:: WHAT TO DO ::
All of the entries should be returned without a single change.

[Records excerpted from a collection]
= Beginning of Section =
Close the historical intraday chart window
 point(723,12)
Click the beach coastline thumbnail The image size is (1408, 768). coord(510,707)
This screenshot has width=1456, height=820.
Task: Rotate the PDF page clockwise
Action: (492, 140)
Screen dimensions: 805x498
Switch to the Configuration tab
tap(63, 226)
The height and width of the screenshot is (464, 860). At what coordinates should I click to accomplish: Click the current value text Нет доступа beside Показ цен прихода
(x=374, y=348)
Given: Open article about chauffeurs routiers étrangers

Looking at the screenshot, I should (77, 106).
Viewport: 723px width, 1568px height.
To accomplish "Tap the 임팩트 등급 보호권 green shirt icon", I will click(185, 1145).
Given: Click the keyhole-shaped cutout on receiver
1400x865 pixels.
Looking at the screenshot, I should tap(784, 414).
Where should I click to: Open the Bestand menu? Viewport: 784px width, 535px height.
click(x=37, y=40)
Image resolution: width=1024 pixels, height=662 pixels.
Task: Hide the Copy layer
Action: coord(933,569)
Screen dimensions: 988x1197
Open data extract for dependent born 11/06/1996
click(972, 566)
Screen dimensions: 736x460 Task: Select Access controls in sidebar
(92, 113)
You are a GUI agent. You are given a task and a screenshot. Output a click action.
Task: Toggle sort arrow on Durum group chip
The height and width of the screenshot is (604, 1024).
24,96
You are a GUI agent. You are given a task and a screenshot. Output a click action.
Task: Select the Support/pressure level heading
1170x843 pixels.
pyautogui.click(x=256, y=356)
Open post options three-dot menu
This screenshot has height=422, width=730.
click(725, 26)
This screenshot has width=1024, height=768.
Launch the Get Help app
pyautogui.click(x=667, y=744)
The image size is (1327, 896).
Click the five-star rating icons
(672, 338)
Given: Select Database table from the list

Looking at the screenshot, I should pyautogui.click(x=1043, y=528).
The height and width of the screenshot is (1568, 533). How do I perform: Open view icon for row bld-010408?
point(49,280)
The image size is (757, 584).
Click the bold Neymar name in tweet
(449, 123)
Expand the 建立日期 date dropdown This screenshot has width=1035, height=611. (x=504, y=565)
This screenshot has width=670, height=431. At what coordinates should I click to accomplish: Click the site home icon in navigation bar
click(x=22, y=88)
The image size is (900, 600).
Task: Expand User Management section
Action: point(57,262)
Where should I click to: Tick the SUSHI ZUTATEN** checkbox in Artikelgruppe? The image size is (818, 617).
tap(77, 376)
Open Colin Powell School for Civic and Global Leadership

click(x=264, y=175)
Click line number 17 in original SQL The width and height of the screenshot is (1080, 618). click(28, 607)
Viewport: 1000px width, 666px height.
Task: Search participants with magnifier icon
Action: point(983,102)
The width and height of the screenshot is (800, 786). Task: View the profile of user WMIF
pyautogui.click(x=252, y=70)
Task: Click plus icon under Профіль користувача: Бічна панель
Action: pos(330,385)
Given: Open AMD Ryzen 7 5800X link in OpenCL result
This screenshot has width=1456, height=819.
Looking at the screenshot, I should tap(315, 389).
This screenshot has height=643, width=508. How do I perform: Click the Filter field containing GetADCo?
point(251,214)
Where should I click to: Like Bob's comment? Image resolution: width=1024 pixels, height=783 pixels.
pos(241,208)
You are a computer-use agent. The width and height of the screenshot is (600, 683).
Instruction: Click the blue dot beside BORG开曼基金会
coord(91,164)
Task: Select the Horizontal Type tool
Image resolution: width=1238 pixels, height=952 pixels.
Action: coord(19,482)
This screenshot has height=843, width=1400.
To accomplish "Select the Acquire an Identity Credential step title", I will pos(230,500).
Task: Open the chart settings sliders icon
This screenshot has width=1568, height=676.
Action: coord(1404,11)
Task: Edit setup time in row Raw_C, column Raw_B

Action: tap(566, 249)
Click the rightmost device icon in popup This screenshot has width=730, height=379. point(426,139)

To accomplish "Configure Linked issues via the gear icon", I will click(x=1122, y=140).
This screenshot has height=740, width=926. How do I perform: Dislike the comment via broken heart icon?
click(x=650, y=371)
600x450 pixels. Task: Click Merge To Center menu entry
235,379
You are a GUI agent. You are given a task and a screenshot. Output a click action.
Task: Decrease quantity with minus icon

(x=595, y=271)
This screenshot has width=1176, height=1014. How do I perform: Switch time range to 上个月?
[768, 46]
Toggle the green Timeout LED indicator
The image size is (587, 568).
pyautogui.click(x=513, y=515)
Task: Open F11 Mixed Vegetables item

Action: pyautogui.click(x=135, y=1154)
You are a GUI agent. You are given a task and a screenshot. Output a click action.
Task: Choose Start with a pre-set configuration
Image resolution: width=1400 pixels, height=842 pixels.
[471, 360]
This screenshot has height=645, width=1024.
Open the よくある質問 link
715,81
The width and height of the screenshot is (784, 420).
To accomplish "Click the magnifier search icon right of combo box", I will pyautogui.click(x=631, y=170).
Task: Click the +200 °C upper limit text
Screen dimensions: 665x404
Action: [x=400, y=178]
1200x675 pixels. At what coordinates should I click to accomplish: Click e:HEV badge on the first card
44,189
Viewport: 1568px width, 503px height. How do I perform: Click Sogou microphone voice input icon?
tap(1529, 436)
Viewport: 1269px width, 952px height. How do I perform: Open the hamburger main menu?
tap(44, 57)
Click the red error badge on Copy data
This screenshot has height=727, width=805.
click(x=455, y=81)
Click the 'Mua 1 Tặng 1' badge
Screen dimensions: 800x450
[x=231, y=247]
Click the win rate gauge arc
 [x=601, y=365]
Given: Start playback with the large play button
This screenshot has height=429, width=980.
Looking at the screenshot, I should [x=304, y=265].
= End of Section =
:: OUTPUT FOR THIS EXERCISE ::
Close the historical intraday chart window
 point(723,12)
Click the beach coastline thumbnail The image size is (1408, 768). coord(510,707)
This screenshot has width=1456, height=820.
Task: Rotate the PDF page clockwise
Action: (492, 140)
Screen dimensions: 805x498
Switch to the Configuration tab
tap(63, 226)
The height and width of the screenshot is (464, 860). At what coordinates should I click to accomplish: Click the current value text Нет доступа beside Показ цен прихода
(x=374, y=348)
Given: Open article about chauffeurs routiers étrangers

Looking at the screenshot, I should (77, 106).
Viewport: 723px width, 1568px height.
To accomplish "Tap the 임팩트 등급 보호권 green shirt icon", I will click(185, 1145).
Given: Click the keyhole-shaped cutout on receiver
1400x865 pixels.
Looking at the screenshot, I should tap(784, 414).
Where should I click to: Open the Bestand menu? Viewport: 784px width, 535px height.
click(x=37, y=40)
Image resolution: width=1024 pixels, height=662 pixels.
Task: Hide the Copy layer
Action: coord(933,569)
Screen dimensions: 988x1197
Open data extract for dependent born 11/06/1996
click(972, 566)
Screen dimensions: 736x460 Task: Select Access controls in sidebar
(92, 113)
You are a GUI agent. You are given a task and a screenshot. Output a click action.
Task: Toggle sort arrow on Durum group chip
The height and width of the screenshot is (604, 1024).
24,96
You are a GUI agent. You are given a task and a screenshot. Output a click action.
Task: Select the Support/pressure level heading
1170x843 pixels.
pyautogui.click(x=256, y=356)
Open post options three-dot menu
This screenshot has height=422, width=730.
click(725, 26)
This screenshot has width=1024, height=768.
Launch the Get Help app
pyautogui.click(x=667, y=744)
The image size is (1327, 896).
Click the five-star rating icons
(672, 338)
Given: Select Database table from the list

Looking at the screenshot, I should pyautogui.click(x=1043, y=528).
The height and width of the screenshot is (1568, 533). How do I perform: Open view icon for row bld-010408?
point(49,280)
The image size is (757, 584).
Click the bold Neymar name in tweet
(449, 123)
Expand the 建立日期 date dropdown This screenshot has width=1035, height=611. (x=504, y=565)
This screenshot has width=670, height=431. At what coordinates should I click to accomplish: Click the site home icon in navigation bar
click(x=22, y=88)
The image size is (900, 600).
Task: Expand User Management section
Action: point(57,262)
Where should I click to: Tick the SUSHI ZUTATEN** checkbox in Artikelgruppe? The image size is (818, 617).
tap(77, 376)
Open Colin Powell School for Civic and Global Leadership

click(x=264, y=175)
Click line number 17 in original SQL The width and height of the screenshot is (1080, 618). click(28, 607)
Viewport: 1000px width, 666px height.
Task: Search participants with magnifier icon
Action: point(983,102)
The width and height of the screenshot is (800, 786). Task: View the profile of user WMIF
pyautogui.click(x=252, y=70)
Task: Click plus icon under Профіль користувача: Бічна панель
Action: pos(330,385)
Given: Open AMD Ryzen 7 5800X link in OpenCL result
This screenshot has width=1456, height=819.
Looking at the screenshot, I should tap(315, 389).
This screenshot has height=643, width=508. How do I perform: Click the Filter field containing GetADCo?
point(251,214)
Where should I click to: Like Bob's comment? Image resolution: width=1024 pixels, height=783 pixels.
pos(241,208)
You are a computer-use agent. The width and height of the screenshot is (600, 683).
Instruction: Click the blue dot beside BORG开曼基金会
coord(91,164)
Task: Select the Horizontal Type tool
Image resolution: width=1238 pixels, height=952 pixels.
Action: coord(19,482)
This screenshot has height=843, width=1400.
To accomplish "Select the Acquire an Identity Credential step title", I will pos(230,500).
Task: Open the chart settings sliders icon
This screenshot has width=1568, height=676.
Action: coord(1404,11)
Task: Edit setup time in row Raw_C, column Raw_B

Action: tap(566, 249)
Click the rightmost device icon in popup This screenshot has width=730, height=379. point(426,139)

To accomplish "Configure Linked issues via the gear icon", I will click(x=1122, y=140).
This screenshot has height=740, width=926. How do I perform: Dislike the comment via broken heart icon?
click(x=650, y=371)
600x450 pixels. Task: Click Merge To Center menu entry
235,379
You are a GUI agent. You are given a task and a screenshot. Output a click action.
Task: Decrease quantity with minus icon

(x=595, y=271)
This screenshot has width=1176, height=1014. How do I perform: Switch time range to 上个月?
[768, 46]
Toggle the green Timeout LED indicator
The image size is (587, 568).
pyautogui.click(x=513, y=515)
Task: Open F11 Mixed Vegetables item

Action: pyautogui.click(x=135, y=1154)
You are a GUI agent. You are given a task and a screenshot. Output a click action.
Task: Choose Start with a pre-set configuration
Image resolution: width=1400 pixels, height=842 pixels.
[471, 360]
This screenshot has height=645, width=1024.
Open the よくある質問 link
715,81
The width and height of the screenshot is (784, 420).
To accomplish "Click the magnifier search icon right of combo box", I will pyautogui.click(x=631, y=170).
Task: Click the +200 °C upper limit text
Screen dimensions: 665x404
Action: [x=400, y=178]
1200x675 pixels. At what coordinates should I click to accomplish: Click e:HEV badge on the first card
44,189
Viewport: 1568px width, 503px height. How do I perform: Click Sogou microphone voice input icon?
tap(1529, 436)
Viewport: 1269px width, 952px height. How do I perform: Open the hamburger main menu?
tap(44, 57)
Click the red error badge on Copy data
This screenshot has height=727, width=805.
click(x=455, y=81)
Click the 'Mua 1 Tặng 1' badge
Screen dimensions: 800x450
[x=231, y=247]
Click the win rate gauge arc
 [x=601, y=365]
Given: Start playback with the large play button
This screenshot has height=429, width=980.
Looking at the screenshot, I should [x=304, y=265].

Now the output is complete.